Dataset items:
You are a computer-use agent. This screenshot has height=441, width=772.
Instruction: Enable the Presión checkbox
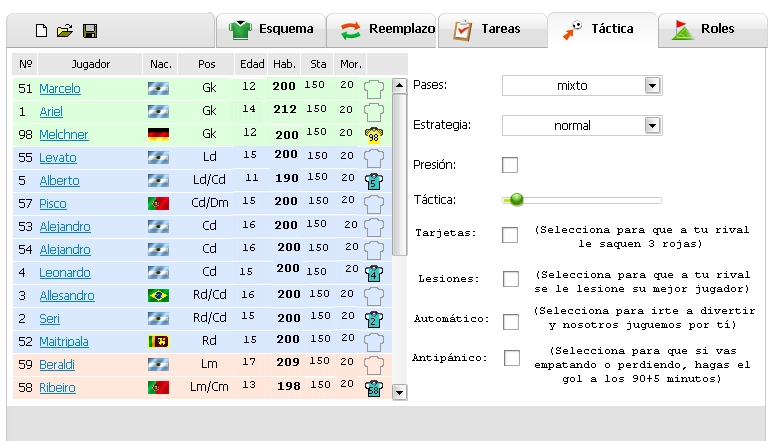coord(510,165)
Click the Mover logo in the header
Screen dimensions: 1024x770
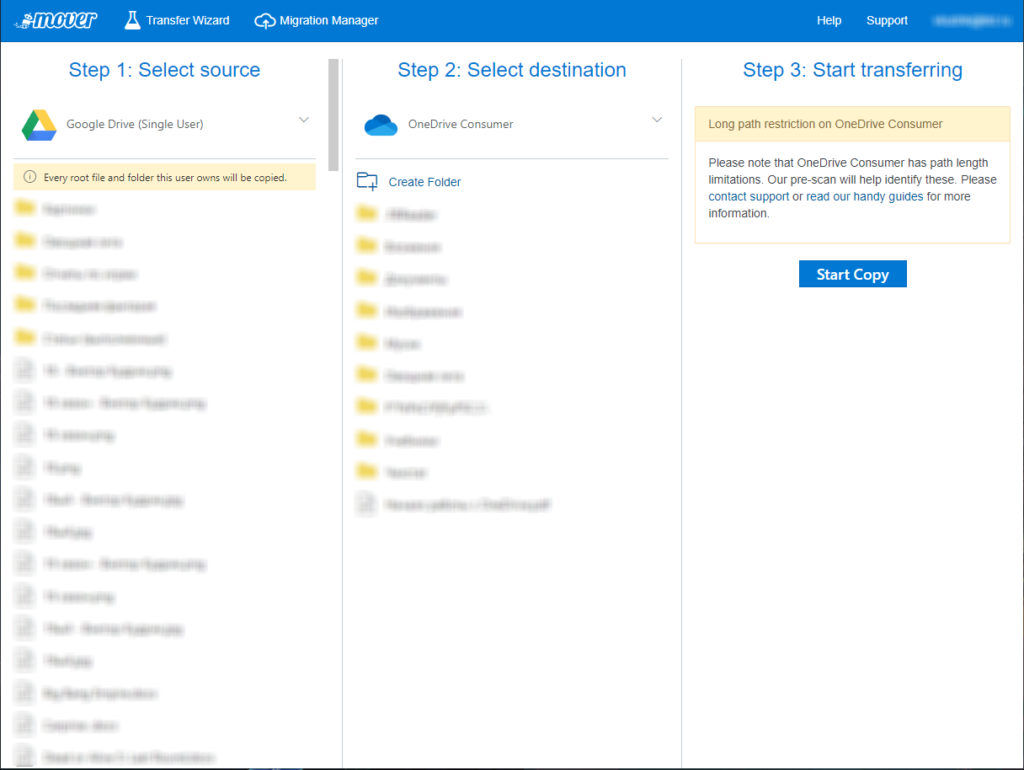[58, 20]
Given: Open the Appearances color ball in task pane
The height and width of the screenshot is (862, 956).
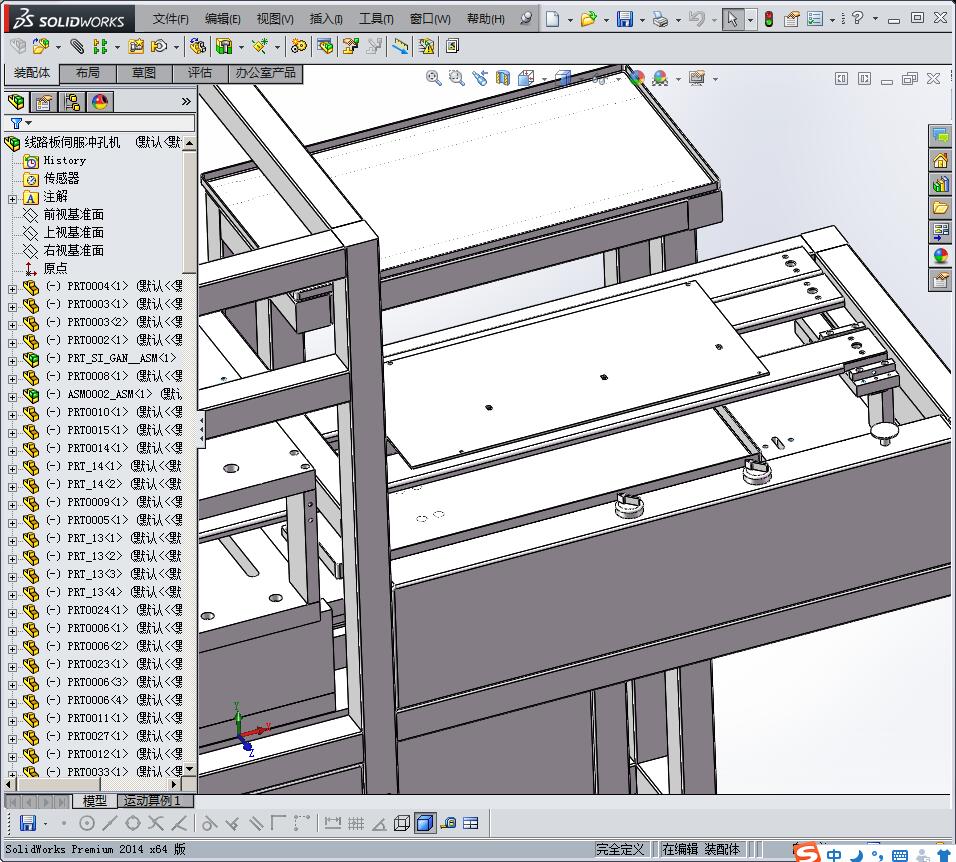Looking at the screenshot, I should tap(940, 256).
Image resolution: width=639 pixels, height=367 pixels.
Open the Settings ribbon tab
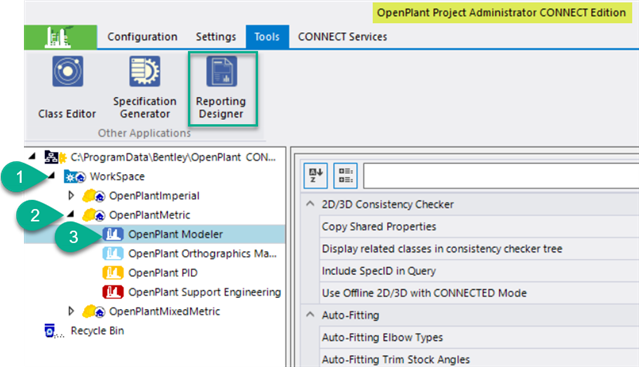click(216, 37)
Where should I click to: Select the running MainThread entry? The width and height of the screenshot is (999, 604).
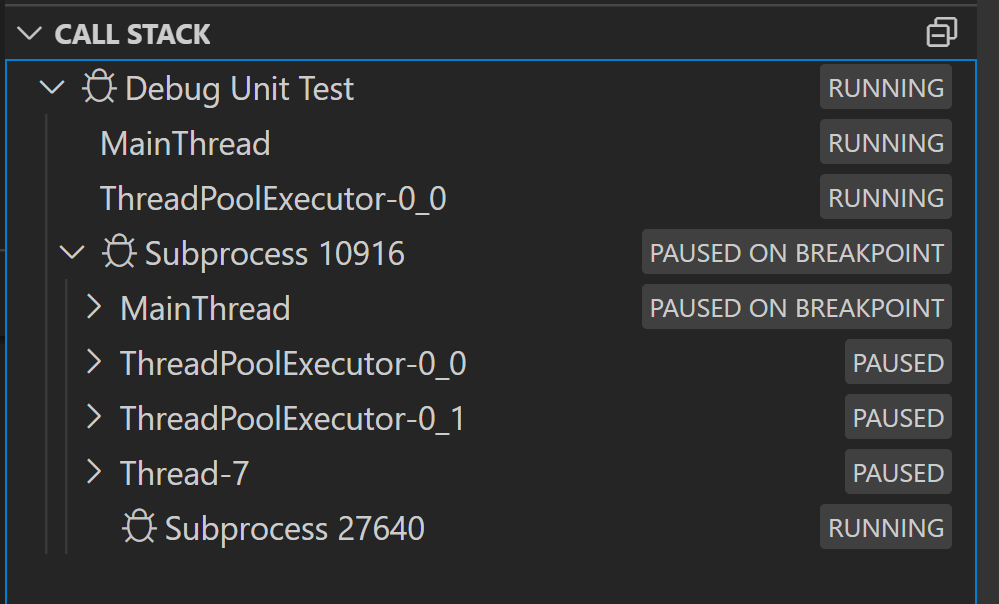[184, 143]
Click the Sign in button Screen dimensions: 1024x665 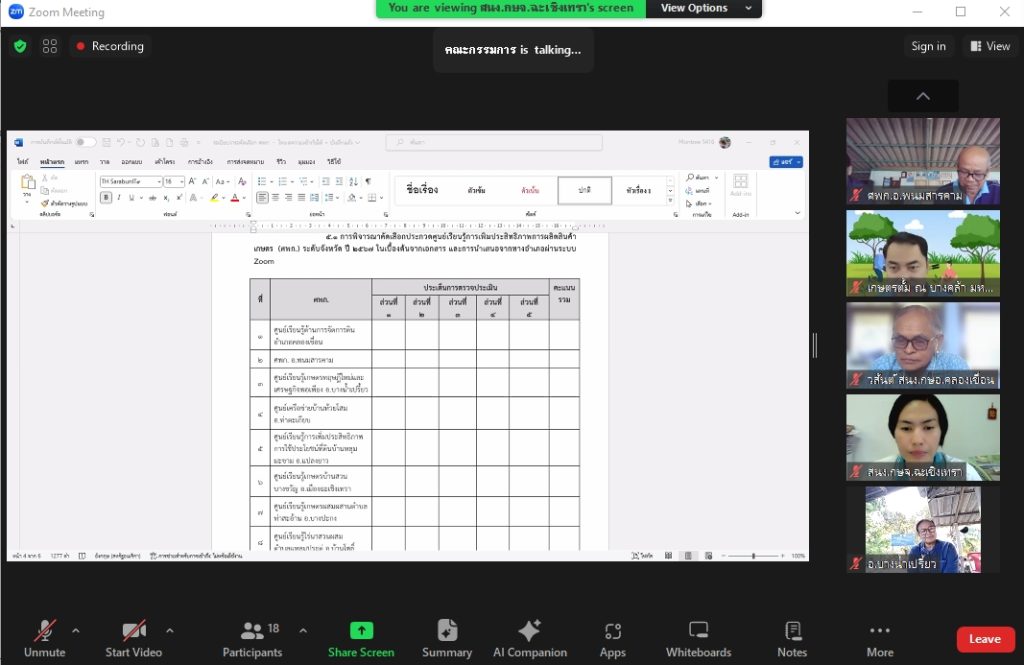coord(928,46)
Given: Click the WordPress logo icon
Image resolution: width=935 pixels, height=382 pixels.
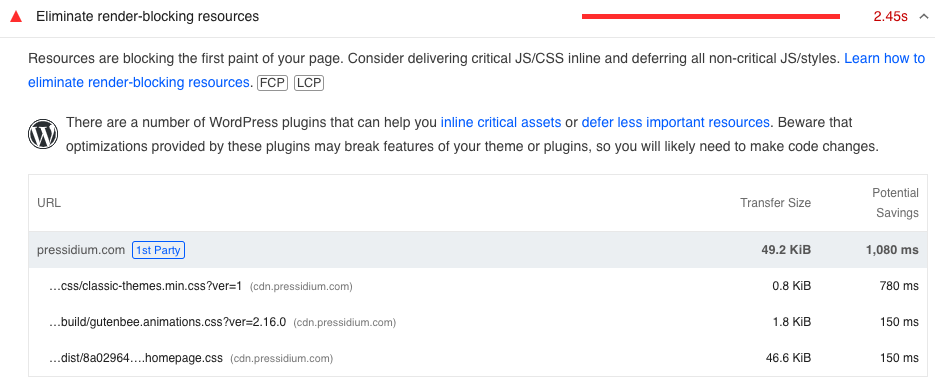Looking at the screenshot, I should (x=43, y=134).
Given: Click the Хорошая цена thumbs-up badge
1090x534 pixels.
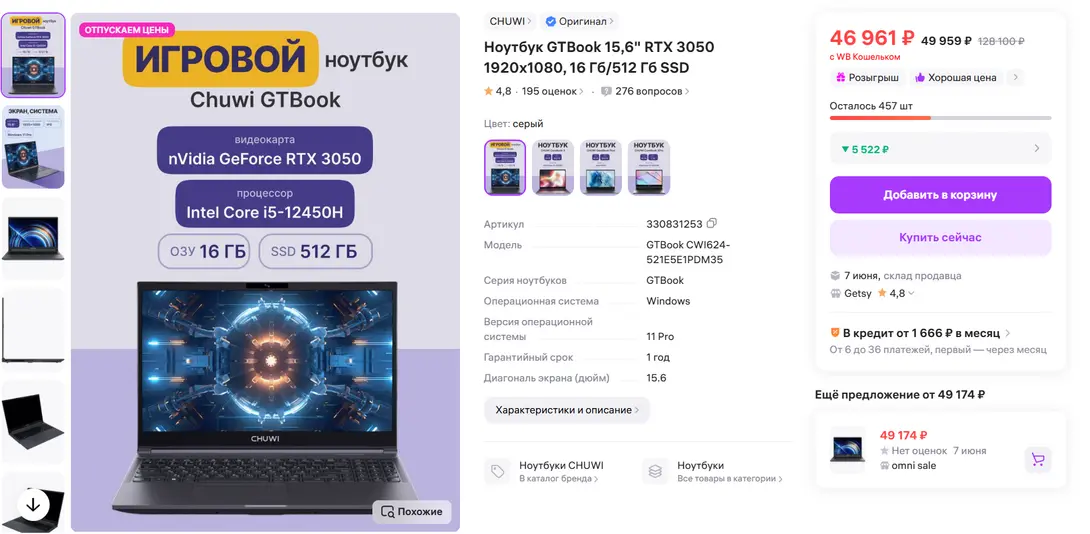Looking at the screenshot, I should click(x=956, y=78).
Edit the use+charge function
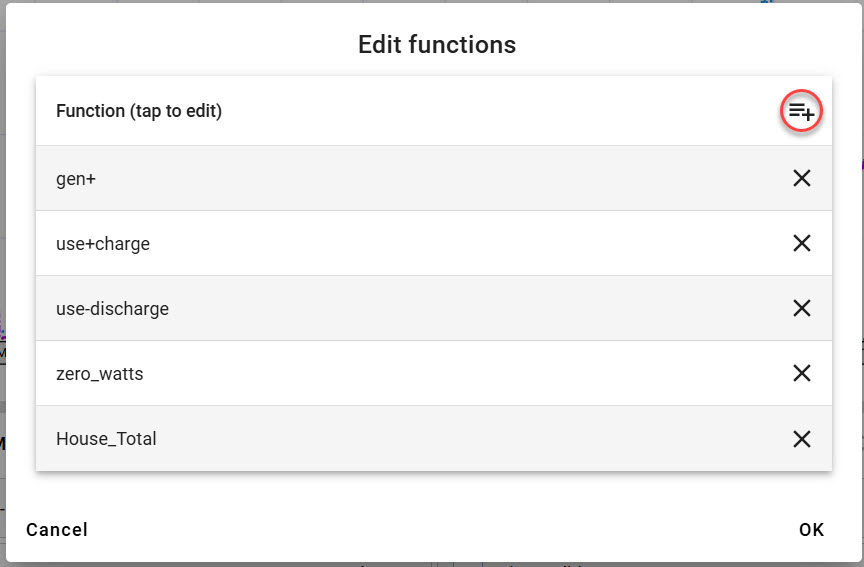 (103, 244)
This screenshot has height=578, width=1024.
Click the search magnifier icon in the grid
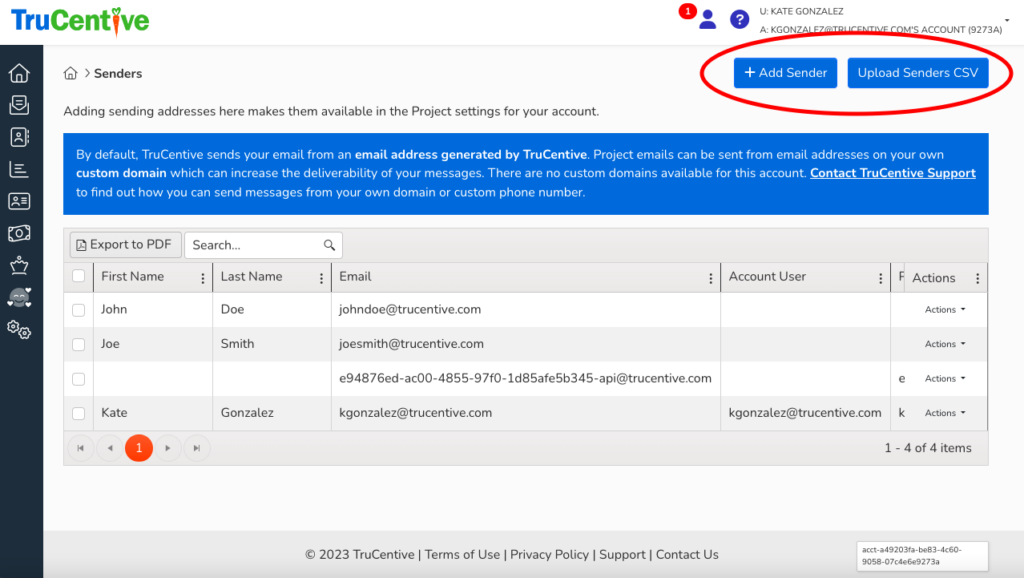pyautogui.click(x=329, y=245)
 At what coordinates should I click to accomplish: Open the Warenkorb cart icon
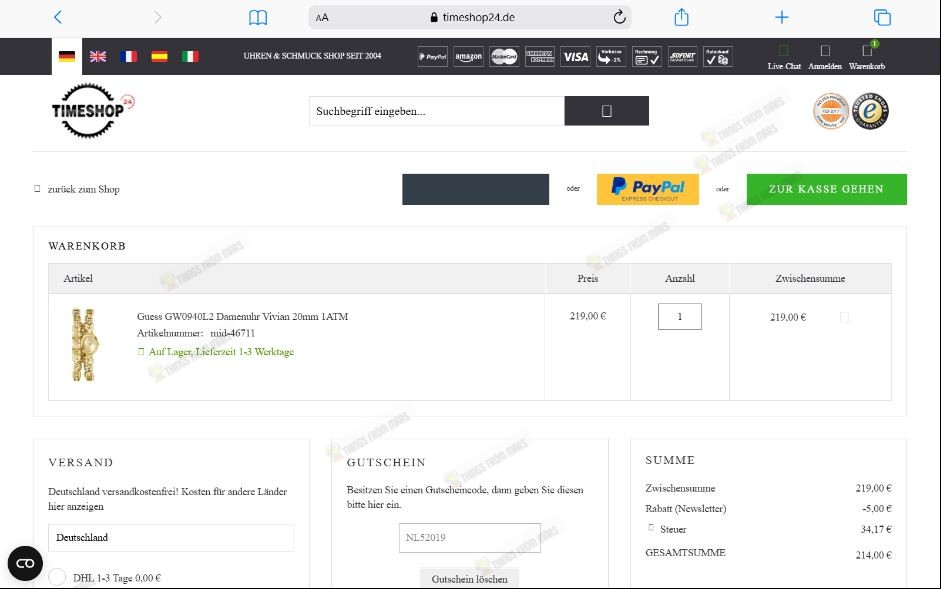click(x=866, y=55)
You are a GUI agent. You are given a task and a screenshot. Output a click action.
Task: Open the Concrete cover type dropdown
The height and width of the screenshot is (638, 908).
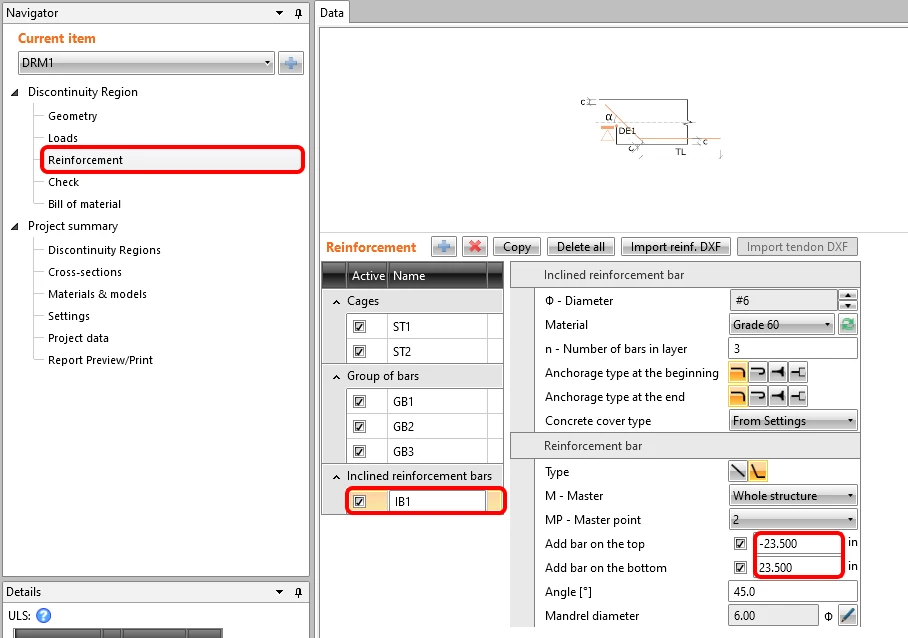pyautogui.click(x=793, y=421)
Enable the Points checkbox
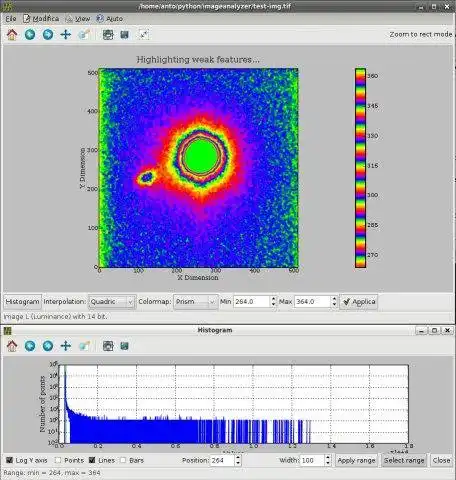The height and width of the screenshot is (480, 456). pos(58,460)
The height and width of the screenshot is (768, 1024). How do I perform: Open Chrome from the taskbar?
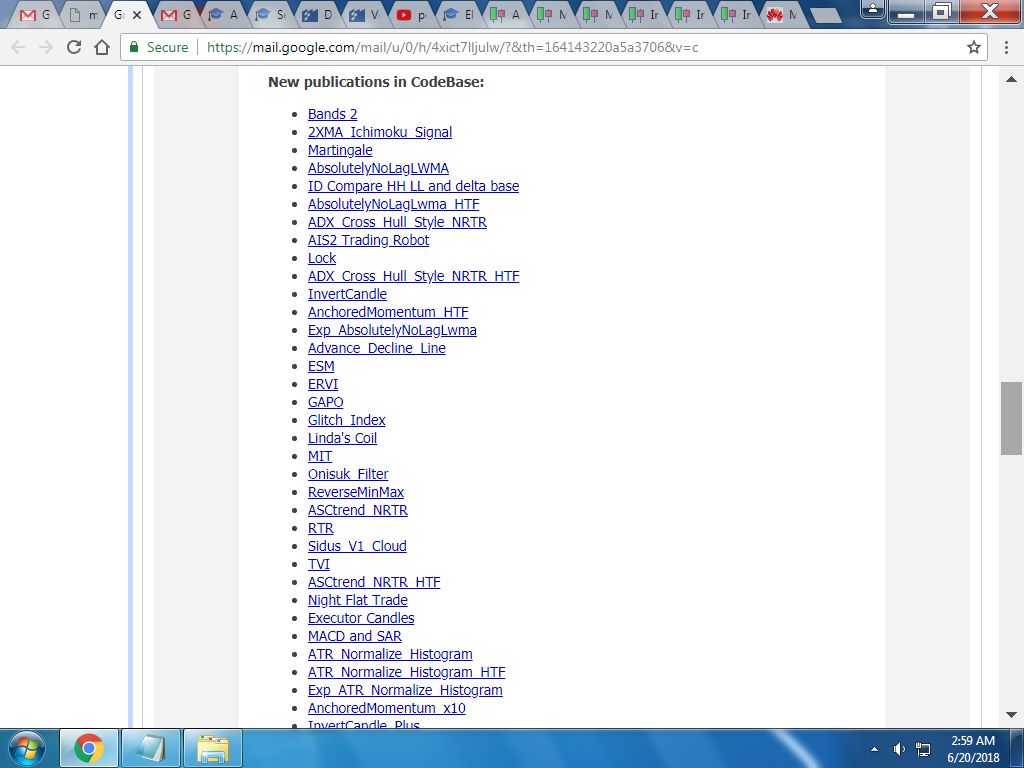(x=89, y=748)
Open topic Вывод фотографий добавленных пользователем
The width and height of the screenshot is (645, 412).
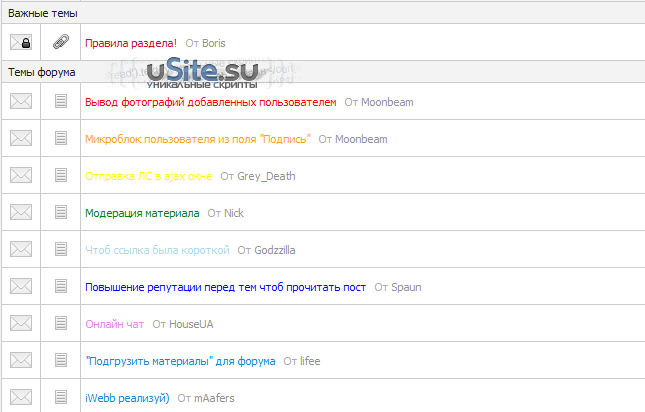211,102
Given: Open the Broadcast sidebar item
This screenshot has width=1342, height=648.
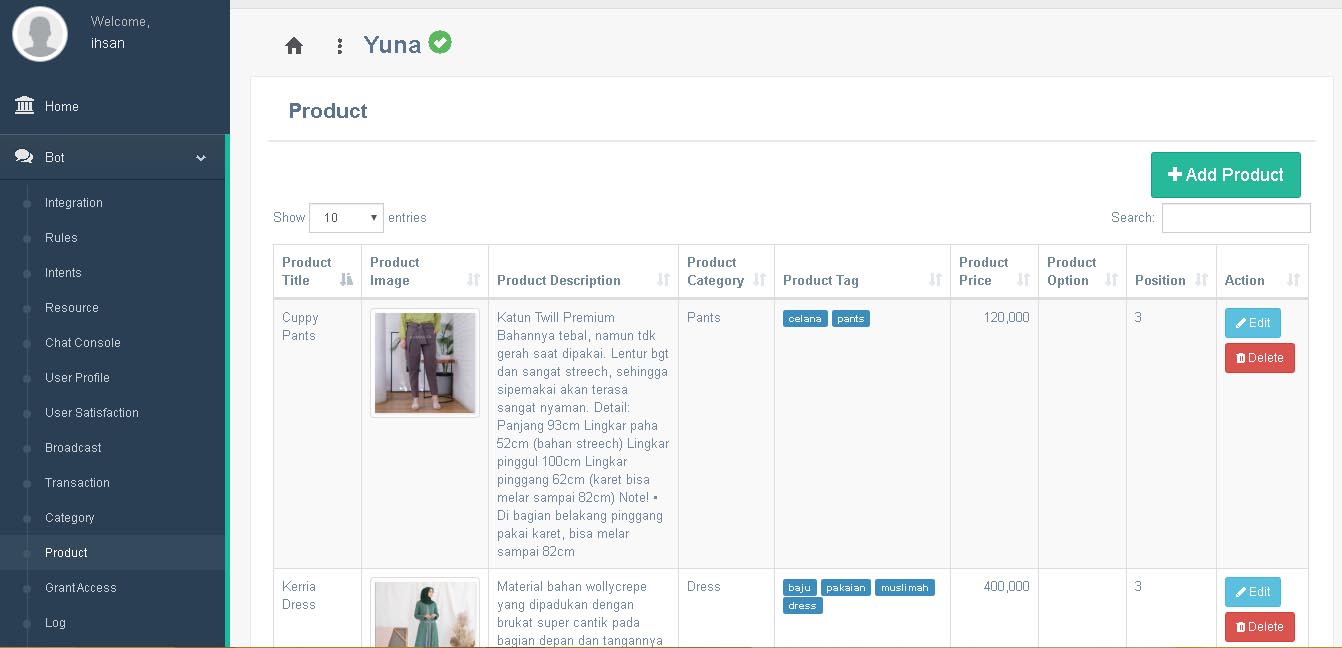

**PROBLEM REQUIREMENTS**
State the count of lines above containing the string "This", and add nothing to it.

**ANSWER**
3